What is expected:
Exactly the lines from the one containing "You are a computer-use" through the end of the data, and nothing more, should be retyped; pictures stay out.

Material to process:

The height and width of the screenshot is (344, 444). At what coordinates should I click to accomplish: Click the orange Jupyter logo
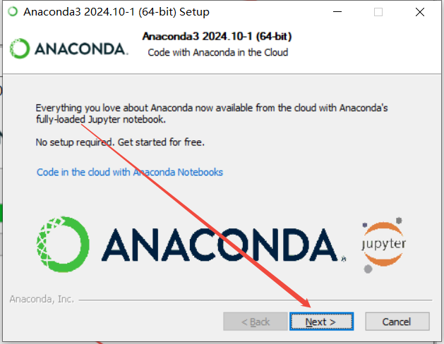coord(383,245)
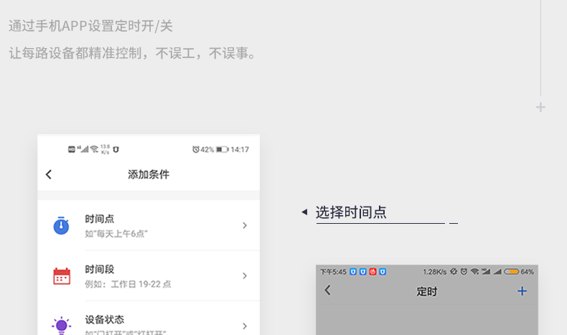Screen dimensions: 567x335
Task: Tap the WiFi icon in left phone status bar
Action: click(94, 149)
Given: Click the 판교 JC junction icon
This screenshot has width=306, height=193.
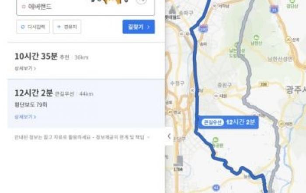Looking at the screenshot, I should click(170, 112).
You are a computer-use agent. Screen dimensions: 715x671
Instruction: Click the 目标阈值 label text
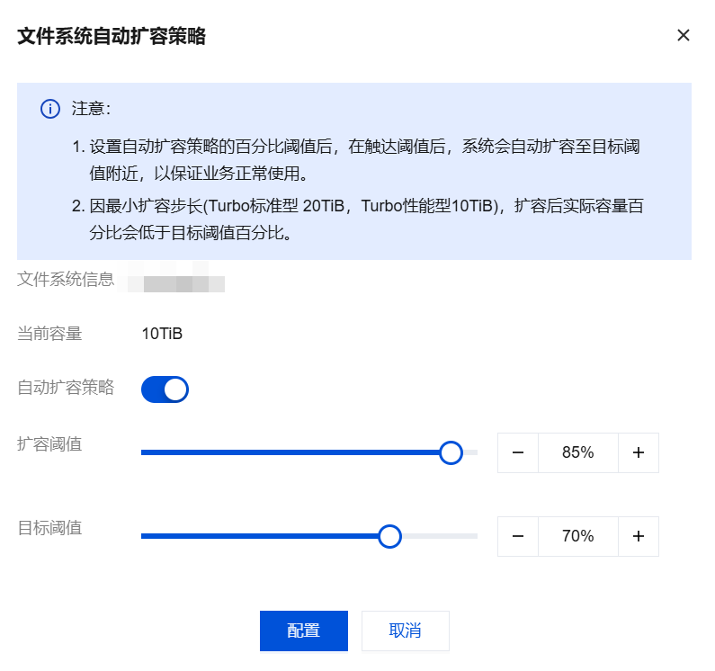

Exercise output:
You are a computer-use agent. Screen dimensions: 715x671
Instruction: Click the 目标阈值 label text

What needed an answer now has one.